WHAT YOU ARE ASKED TO DO:
Copy out each of the following records word for word, changing nothing.

SUPPLIED DATA:
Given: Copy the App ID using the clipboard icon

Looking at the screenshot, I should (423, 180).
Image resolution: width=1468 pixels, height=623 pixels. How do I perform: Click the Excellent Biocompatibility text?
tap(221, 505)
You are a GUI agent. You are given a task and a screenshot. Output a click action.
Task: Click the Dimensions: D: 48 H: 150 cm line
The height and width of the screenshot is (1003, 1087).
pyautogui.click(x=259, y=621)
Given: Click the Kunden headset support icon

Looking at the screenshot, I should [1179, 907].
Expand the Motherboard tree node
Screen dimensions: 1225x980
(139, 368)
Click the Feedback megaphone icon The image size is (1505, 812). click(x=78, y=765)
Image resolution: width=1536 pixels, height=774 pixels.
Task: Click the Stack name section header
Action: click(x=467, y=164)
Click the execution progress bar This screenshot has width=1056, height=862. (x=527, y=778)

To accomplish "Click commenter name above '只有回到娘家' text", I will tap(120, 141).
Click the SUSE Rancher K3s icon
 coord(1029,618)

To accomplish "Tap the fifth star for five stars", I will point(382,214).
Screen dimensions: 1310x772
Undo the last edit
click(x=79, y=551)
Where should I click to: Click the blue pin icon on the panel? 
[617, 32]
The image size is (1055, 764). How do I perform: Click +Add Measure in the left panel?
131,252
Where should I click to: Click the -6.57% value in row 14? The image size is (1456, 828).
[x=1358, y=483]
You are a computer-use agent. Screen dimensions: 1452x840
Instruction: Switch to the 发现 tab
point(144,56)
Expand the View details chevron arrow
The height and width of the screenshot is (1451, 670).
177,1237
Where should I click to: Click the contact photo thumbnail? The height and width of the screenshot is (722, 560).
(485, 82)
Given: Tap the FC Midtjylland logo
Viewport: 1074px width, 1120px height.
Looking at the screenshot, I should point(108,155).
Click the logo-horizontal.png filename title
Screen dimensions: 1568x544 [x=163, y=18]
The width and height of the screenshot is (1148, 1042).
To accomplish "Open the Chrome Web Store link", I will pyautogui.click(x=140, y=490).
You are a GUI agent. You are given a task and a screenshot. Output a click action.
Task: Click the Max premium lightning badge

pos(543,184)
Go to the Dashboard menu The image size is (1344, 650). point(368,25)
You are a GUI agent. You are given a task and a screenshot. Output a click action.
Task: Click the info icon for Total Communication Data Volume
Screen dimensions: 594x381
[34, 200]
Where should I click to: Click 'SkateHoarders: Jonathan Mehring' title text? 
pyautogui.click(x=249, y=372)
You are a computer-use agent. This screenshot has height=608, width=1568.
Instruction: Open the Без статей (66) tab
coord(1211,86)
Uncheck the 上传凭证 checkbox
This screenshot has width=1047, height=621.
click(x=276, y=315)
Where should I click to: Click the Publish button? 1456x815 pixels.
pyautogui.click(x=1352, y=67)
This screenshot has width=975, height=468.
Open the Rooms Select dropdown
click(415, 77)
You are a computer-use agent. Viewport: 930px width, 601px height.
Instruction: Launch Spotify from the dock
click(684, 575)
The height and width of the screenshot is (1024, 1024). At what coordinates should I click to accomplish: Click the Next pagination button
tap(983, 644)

PROBLEM SOLUTION:
Given: Copy the App ID using the clipboard icon

Looking at the screenshot, I should (423, 180).
Image resolution: width=1468 pixels, height=623 pixels. How do I perform: Click the Excellent Biocompatibility text?
tap(221, 505)
You are a GUI agent. You are given a task and a screenshot. Output a click action.
Task: Click the Dimensions: D: 48 H: 150 cm line
The height and width of the screenshot is (1003, 1087).
pyautogui.click(x=259, y=621)
Given: Click the Kunden headset support icon

Looking at the screenshot, I should [1179, 907].
Expand the Motherboard tree node
Screen dimensions: 1225x980
(139, 368)
Click the Feedback megaphone icon The image size is (1505, 812). click(x=78, y=765)
Image resolution: width=1536 pixels, height=774 pixels.
Task: Click the Stack name section header
Action: click(x=467, y=164)
Click the execution progress bar This screenshot has width=1056, height=862. (x=527, y=778)

To accomplish "Click commenter name above '只有回到娘家' text", I will tap(120, 141).
Click the SUSE Rancher K3s icon
 coord(1029,618)

To accomplish "Tap the fifth star for five stars", I will point(382,214).
Screen dimensions: 1310x772
Undo the last edit
click(x=79, y=551)
Where should I click to: Click the blue pin icon on the panel? 
[617, 32]
The image size is (1055, 764). How do I perform: Click +Add Measure in the left panel?
131,252
Where should I click to: Click the -6.57% value in row 14? The image size is (1456, 828).
[x=1358, y=483]
You are a computer-use agent. Screen dimensions: 1452x840
Instruction: Switch to the 发现 tab
point(144,56)
Expand the View details chevron arrow
The height and width of the screenshot is (1451, 670).
177,1237
Where should I click to: Click the contact photo thumbnail? The height and width of the screenshot is (722, 560).
(485, 82)
Given: Tap the FC Midtjylland logo
Viewport: 1074px width, 1120px height.
Looking at the screenshot, I should point(108,155).
Click the logo-horizontal.png filename title
Screen dimensions: 1568x544 [x=163, y=18]
The width and height of the screenshot is (1148, 1042).
To accomplish "Open the Chrome Web Store link", I will pyautogui.click(x=140, y=490).
You are a GUI agent. You are given a task and a screenshot. Output a click action.
Task: Click the Max premium lightning badge

pos(543,184)
Go to the Dashboard menu The image size is (1344, 650). point(368,25)
You are a GUI agent. You are given a task and a screenshot. Output a click action.
Task: Click the info icon for Total Communication Data Volume
Screen dimensions: 594x381
[34, 200]
Where should I click to: Click 'SkateHoarders: Jonathan Mehring' title text? 
pyautogui.click(x=249, y=372)
You are a computer-use agent. This screenshot has height=608, width=1568.
Instruction: Open the Без статей (66) tab
coord(1211,86)
Uncheck the 上传凭证 checkbox
This screenshot has width=1047, height=621.
click(x=276, y=315)
Where should I click to: Click the Publish button? 1456x815 pixels.
pyautogui.click(x=1352, y=67)
This screenshot has width=975, height=468.
Open the Rooms Select dropdown
click(415, 77)
You are a computer-use agent. Viewport: 930px width, 601px height.
Instruction: Launch Spotify from the dock
click(684, 575)
The height and width of the screenshot is (1024, 1024). At what coordinates should I click to accomplish: Click the Next pagination button
tap(983, 644)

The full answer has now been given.